In primis, sono diventati oppressori del loro stesso popolo, quanto se non peggiori dello Shah: chierici e Pasdaran, alleati, hanno organizzato e messo in atto le repressioni più violente che si ricordino nel Paese contro le proteste popolari di massa: nel 1999 (Università di Teheran), nel 2009-2011 (Onda Verde), nel 2017-2018 (proteste contro il ruolo dei Pasdaran nel settore bancario), a fine 2019 (per l’aumento del prezzo del carburante) e le “proteste della vergogna” dell’inizio del 2020 (dopo l’abbattimento dell’aereo civile ucraino sui cieli di Teheran). In questo senso, quindi, il fallimento della Repubblica Islamica nei confronti della terza generazione di giovani iraniani – ovvero la maggioranza, coloro che non hanno mai vissuto la rivoluzione, né la guerra in Iraq – è un dato di fatto. Contro questi “Mustadafin” – esclusi totalmente dai giochi di potere iraniani e spesso privi di ogni speranza per il futuro – i chierici e i Pasdaran si sono comportati proprio come dei “Mostakbarin”.

Ma c’è di più: anche la politica estera iraniana può essere misurata con lo stesso metro di giudizio di quella interna. La Repubblica Islamica in questi anni ha sempre descritto le sue attività internazionali come un sostegno ai popoli oppressi contro gli oppressori. Per alcuni anni questa propaganda ha funzionato, permettendo a Teheran di espandere il suo potere esterno. A 41 anni di distanza, però, il giochino si è rotto.

Lasciando perdere gli Stati Uniti e Trump, è un dato di fatto che oggi la Repubblica Islamica sia passata agli occhi di molti giovani arabi dalla parte dei “Mustadafin” alla parte dei “Mostakbarin”, ovvero dalla parte degli oppressi alla parte degli oppressori. È così in Libano e in Iraq, dove ad esempio l’Iran sostiene governi privi di legittimità popolare, nati proprio dopo l’esplosione delle proteste popolari contro la corruzione e contro l’interferenza di Teheran. È cosi anche nella Striscia di Gaza, dove l’Iran sostiene Hamas e la Jihad Islamica, considerati dai gazawi ormai come degli oppressori. Anche sul piano della politica estera, quindi, è possibile dichiarare il fallimento della Repubblica Islamica, passata ormai ufficialmente nel campo degli oppressori. E tra l’altro, nonostante le repressioni, le manifestazioni a Beirut e Baghdad contro l’influenza di Teheran continueranno, indipendentemente da Trump.

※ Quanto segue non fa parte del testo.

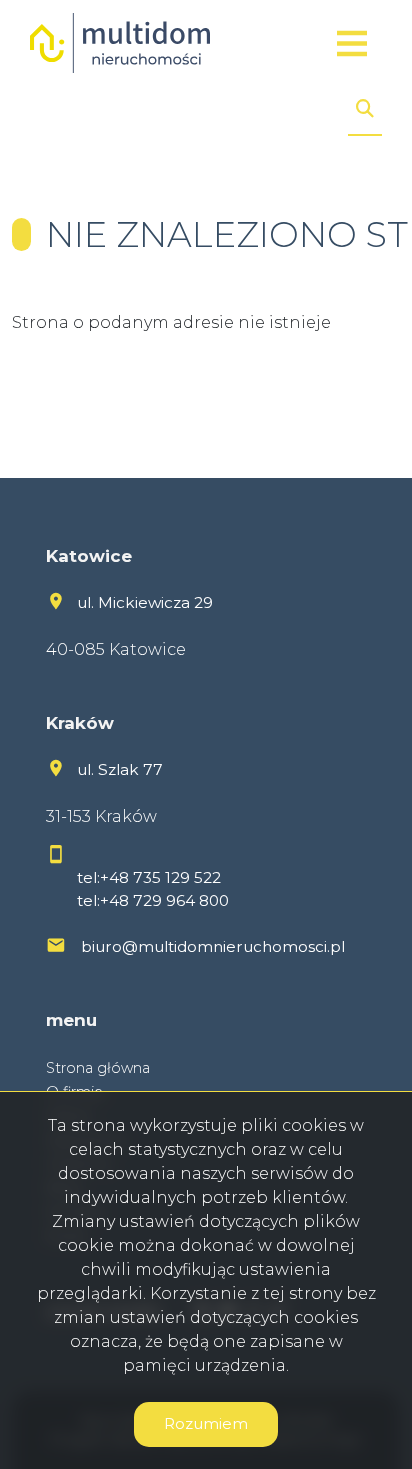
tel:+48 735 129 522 (149, 877)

Ovviamente, politica interna e politica estera si incrociano: la migliore immagine di questo incrocio sono i giovani iraniani che, mettendo a rischio la propria vita, scendono in piazza gridando lo slogan “No Gaza, No Libano, la mia vita solo per l’Iran” e che rifiutano di calpestare le bandiere di Stati Uniti, Gran Bretagna e Israele. Sono loro i Mustafadin 2.0, una generazione che si sente persa, non solo esclusa dal potere, ma anche defraudata di una vita dignitosa, con un lavoro, una famiglia e il diritto di esprimersi senza paura. Presto o tardi, saranno proprio questi Mustafadin 2.0 che si libereranno dei Mostakbarin 2.0.